Any recommendations welcome as I haven’t bought anything new for quite some time.


----------



## Andy from Sandy (May 6, 2011)

FK1000P

You can apply this in the cold. It is very easy to work with. It will last a good while.

After getting the wheels as clean as you can just give them a go over with a paint cleanser to remove any remaining cleaning chemicals.

I take your point on using coatings especially as they recommend a 12 to 24 hour curing when it is not supposed to get wet.


----------



## MBRuss (Apr 29, 2011)

What is FK1000P? A sealant?

I wonder if it's similar to Fussoz and if Fusso would work similarly? I know FK1000P says "high temp" on the pot, but I wonder if other sealants can also work fine under high temps.

Sent from my LYA-L09 using Tapatalk


----------



## AudiPhil (Aug 11, 2018)

FK1000P here, cheap, easy to apply, last's well (unless you start covering it in harsh chemicals)

Fusso will do a good a job too, the important thing is making sure the wheels are decontaminated and clean of oils before applying.


----------



## A&J (Mar 4, 2015)

I coat them with gyeon cancoat and it works great. 
You can also use carpro hydro2lite after every wash for a quick and easy application.


----------



## \Rian (Aug 23, 2017)

Just bite the bullet and apply c5 

When I got my new 3sdm 0.05's summer wheels I did it inside before fitting to the car

Remember wheels encounter high temperatures, acidic brake dust, salt from the road so waxes are useless.

Its easy to apply inside, wipe down with panel wipe and apply, leave for 12-24 hours then fit to the car.

You will be gratefull you did when you come to do wheels of detail I can promis


----------



## Brian1612 (Apr 5, 2015)

I'd recommend Wowo's Crystal Sealant over any of the above non ceramic suggestions. It's easier to use than any paste product and durability wise will easily last 2-3 times longer than fk1000p (which was my preferred choice before Wowo's.)

A 500ml bottle is around £17 and application is as easy as misting 4-5 squirts over the alloy/caliper then wiping over the alloy before buffing away. Can do all 4 wheels in 5 minutes and it will last 7+ months at 300 miles per week in colder months as well. 

For wheels it is unbeatable imo unless you go down the ceramic coating route.

Sent from my SM-G950F using Tapatalk


----------



## roscopervis (Aug 22, 2006)

Brian1612 said:


> I'd recommend Wowo's Crystal Sealant over any of the above non ceramic suggestions.

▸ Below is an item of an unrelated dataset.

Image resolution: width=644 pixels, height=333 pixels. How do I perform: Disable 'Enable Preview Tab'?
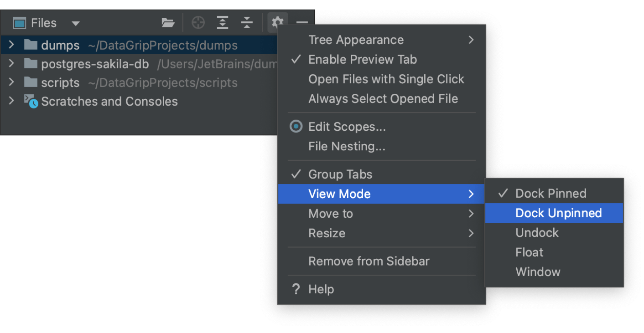click(363, 59)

It's easier to use than any paste product and durability wise will easily last 2-3 times as longer than fk1000p (which was my preferred choice before Wowo's.)
> 
> A 500ml bottle is around £17 and application is as easy as misting 4-5 squirts over the alloy/caliper then wiping over the alloy before buffing away. Can do all 4 wheels in 5 minutes and it will last 7+ months at 300 miles per week in colder months as well.
> 
> ...


I agree.


----------



## Andy from Sandy (May 6, 2011)

Good looking product. Does it have a curing time, I couldn't find information on that when looking?

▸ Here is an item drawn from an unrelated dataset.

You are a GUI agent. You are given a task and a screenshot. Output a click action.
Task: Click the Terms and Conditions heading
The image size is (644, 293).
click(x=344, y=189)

> I did it inside before fitting to the car


Exactly, not available to most people and at this time of year is subject to morning and evening condensation.


----------



## \Rian (Aug 23, 2017)

Andy from Sandy said:


> Good looking product. Does it have a curing time, I couldn't find information on that when looking?
> 
> Exactly, not available to most people and at this time of year is subject to morning and evening condensation.

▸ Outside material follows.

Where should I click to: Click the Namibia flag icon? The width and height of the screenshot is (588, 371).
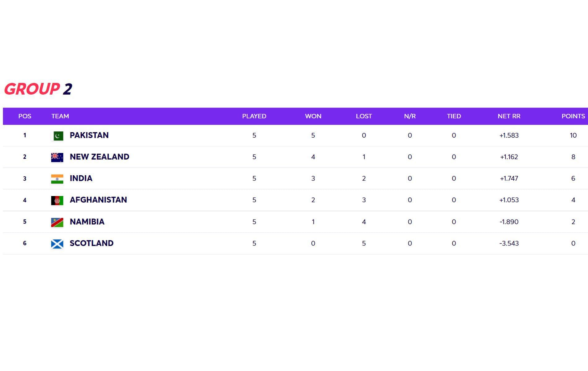57,222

If you actually read the original post the OP said they brought a new set of wheels indicating they already had a set on their car, meaning they could apply it inside as they allready had wheels on their car

My advice was to the OP not to everyone using C5, please read all the available info before sharing your opinion, thanks


----------



## Mikej857 (Jan 17, 2012)

Mine were initially coated with c5 2 years ago and although it's held up well I have noticed a drop in protection recently so purchased some infinity ghost and with it being a simple wipe on wipe off product its a breeze to use 

I will say it took 2 coats to get full even coverage and the water behaviour you'd expect from a sealed surface but at £5 a bottle its a no brainer for me and I can top it up at any time being a 500ml bottle 

Sent from my SM-G930F using Tapatalk


----------



## Andyblue (Jun 20, 2017)

Raceglaze nano wheel sealant I've used and been very pleased with it. 

Carplan No 1 spray is great to top up or apply as a sealant. 

Not tried, but heard good things about wowo crystal sealant


----------



## bidderman1969 (Oct 20, 2006)

Mikej857 said:


> Mine were initially coated with c5 2 years ago and although it's held up well I have noticed a drop in protection recently so purchased some infinity ghost and with it being a simple wipe on wipe off product its a breeze to use
> 
> I will say it took 2 coats to get full even coverage and the water behaviour you'd expect from a sealed surface but at £5 a bottle its a no brainer for me and I can top it up at any time being a 500ml bottle
> 
> Sent from my SM-G930F using Tapatalk


looks like its nearly £10 a bottle now


----------



## Stoner (Jun 25, 2010)

I am also a big fan of FK1000P on wheels. I also use it on the paintwork in the winter when I know I won't be washing the car as often as it stands up to the harsh weather very well. It works well on exhaust tips and other metal


----------



## pxr5 (Feb 13, 2012)

I either use FK1000P or Planet Polish Wheel Seal and Shine on my wheels. Both excellent products for high temp use.


----------



## Lexus-is250 (Feb 4, 2017)

Get some Wowo's crystal sealant. Very easy to apply, lasts for ages and can be used on paint, wheels and glass. Great stuff. 

Sent from my SM-G935F using Tapatalk


----------



## Andyblue (Jun 20, 2017)

pxr5 said:


> Planet Polish Wheel Seal and Shine on my wheels. Both excellent products for high temp use.


Heard good things about this - but never managed to find any...


----------



## camerashy (Feb 9, 2014)

Andyblue said:


> Heard good things about this - but never managed to find any...


Another :thumb: for WS&S 
https://www.ebay.co.uk/itm/Wheel-Se...627713?hash=item41968bf081:g:CmMAAMXQhuVROv4I


----------



## P4ULT (Apr 6, 2007)

Thanks for all the response guys..

Ended up going for C5 for the new wheels and gonna give wowo’s a try for the other cars.


----------



## st33ly (Aug 29, 2010)

I’ve used C5 for years and it’s brilliant however I fancied a cheaper change as £40 for 30ml was becoming expensive. So thought I’d give M&K wheel sealant a go. Was in the sale. So far easy to apply and take off. Gives a good glossy finish. Just need to see how it holds up now. Still used C5 on the callipers though. Always lasts.


----------